I've got an idea. Why not assess all the TVR owners who are running mini resorts with just cesspools along Hanalei Bay? As you can see from this graphic, there are quite a few, as represented by dark parcels with hatch marks. (Click on image to enlarge.) In fact, virtually every vacation rental on the beach has a cesspool, not a septic tank. And when you've got places that sleep 10 or more, well, we're talking about an awful lot of toilets flushing, an awful lot of shishi and doodoo seeping into the Bay.
So why, you might ask, would the county allow the equivalent of a 200-room hotel on Hanalei Bay without a septic system? Well, I can think of a few reasons: money, poor planning, money, disregard for the resources, money, short-sightedness, money, inability to see the big picture, money, outright stupidity, money, money, money.
Speaking of which, it's so rich that the Land Use Research Foundation — the lobbying arm for large landowners, developers and a utility — would object to extending the law that requires property owners to make sure their vegetation doesn't block accesses or the beach.
[L]andowners who live along the shoreline have important property rights, as well as the legal right to not be prosecuted by the State or to be charged fees for non-performance of maintenance obligations which should properly be performed by the State.
Yeah, well, the public has rights, too, including the right to prevent the elite from stealing our beaches by planting and maintaining landscaping on the sand, a devious and destructive process that I've documented extensively on this blog.
LURF wanted a full report on what has been done since the bill was passed in 2010. The answer is, unfortunately, not much. As I reported back in July, enforcement thus far has focused only beaches at Kahala and Diamond Head, though with very dramatic and positive results for those coastlines and the citizens who use them.
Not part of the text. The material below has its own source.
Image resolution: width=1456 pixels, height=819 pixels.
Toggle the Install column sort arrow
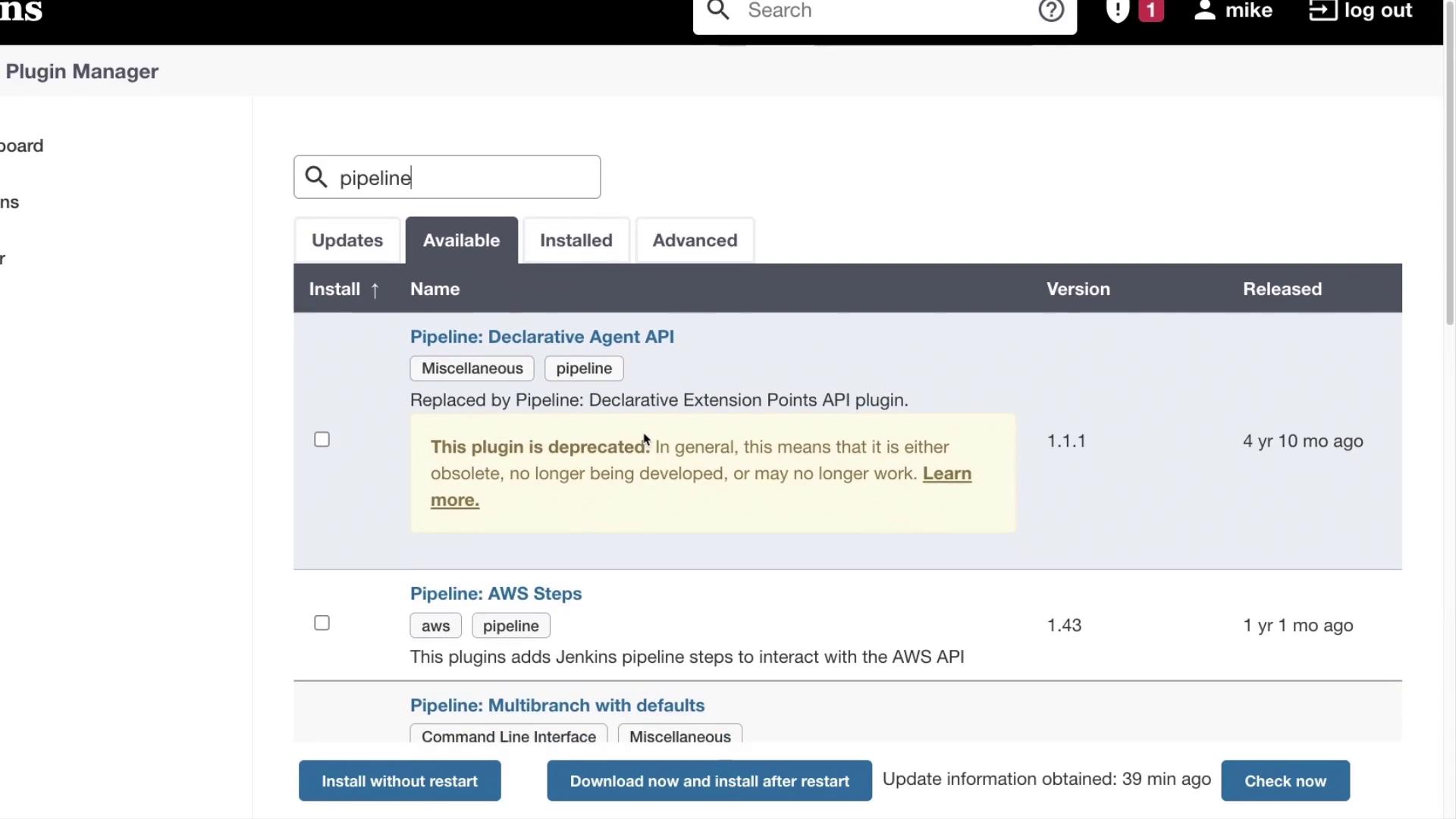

The state is apparently beginning to move against some of the more egregious offenders up in Wainiha, but it's a slow process for a cash-strapped state, which is why we need to bring some citizen efforts into the process. Like an Adopt-a-Beach program or something.
Mahalo to Rep. Derek Kawakami for co-sponsoring the bill, which was originally introduced by his predecessor, Mina Morita, who writes about the rationale here. Mahalo to Elaine Albertson for help with the graphic. And mahalo to The Garden Island's Léo Azambuja for keeping us informed on this and other key legislative issues.